IT業界では働くエンジニアの中には、「客先常駐」という形で仕事をしている人たちがいます。自分が雇われている会社ではなく、別のIT企業に出向して、その会社の仕事をしているのです。
このような形態で働くことは、メリット・デメリットのどちらが大きいのでしょうか?
そして、客先常駐のITエンジニアは、仕事を楽しむことができるのでしょうか?
結論からいうと、客先常駐でも仕事を楽しめます。通常の会社員にはないメリットがあるぐらいです。
そこでこのページでは、「客先常駐とは何か?」・「客先常駐の楽しいところ」・「客先常駐で楽しい思いをした実体験」について解説します。
Contents
客先常駐とは?
はじめに、客先常駐という働き方について解説させてください。
端的にいうと、「とある企業に勤めているITエンジニアが、別会社の現場に出向する働き方」を総称して、客先常駐と呼びます。
IT業界の現場は、その時によって必要になるITエンジニアの数が変わるものです。
新規でプロジェクトを立ち上げた際は、多くの開発者が必要になります。完成させたプロジェクトを運用する段階では、開発者の数を減らして運用SEを増やす必要があるでしょう。
このとき、現場の会社が自社で全てのITエンジニアを雇用するのは現実的ではありません。
雇用の調整弁となって働いてくれるITエンジニアが必要になります。そこで、多くのITエンジニアを抱えている会社から、客先(プロジェクト先)に出向させる形でプロジェクトを回しているのです。
これが、IT業界において客先常駐と呼ばれているものです。
客先常駐の楽しいところ3選
ここからは、客先常駐で働いていて楽しいところを解説します。
結論からいうと、以下の3点は、客先常駐エンジニアとして働いていて楽しいと思えるところです。

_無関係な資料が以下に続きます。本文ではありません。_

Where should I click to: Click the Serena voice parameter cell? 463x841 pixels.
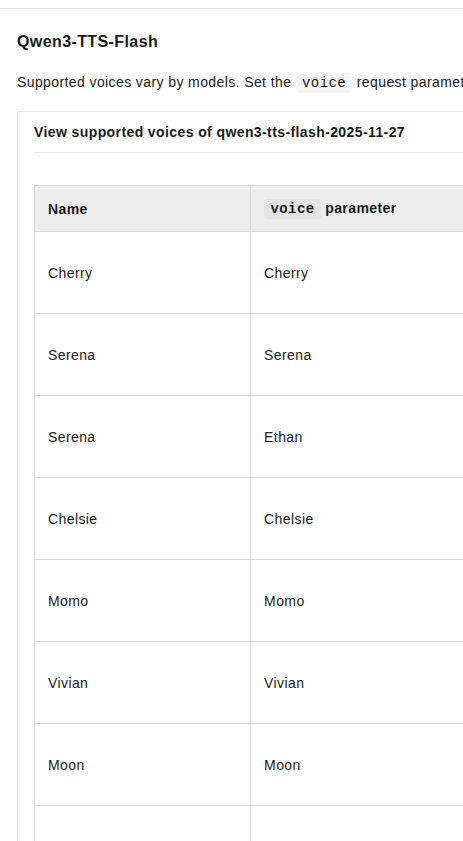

- 様々な会社から来ているITエンジニアと協調するため、適度な距離感で仕事ができる
- 転職せずとも様々な仕事に挑戦できる
- 出世よりも自由な人生を取りやすい
それぞれ、順を追って解説させて頂きます。
1.様々な会社から来ているITエンジニアと協調するため、適度な距離感で仕事ができる
様々な会社から来ているITエンジニアと協調するため、適度な距離感で仕事ができるのは、客先常駐ITエンジニアの楽しいところです。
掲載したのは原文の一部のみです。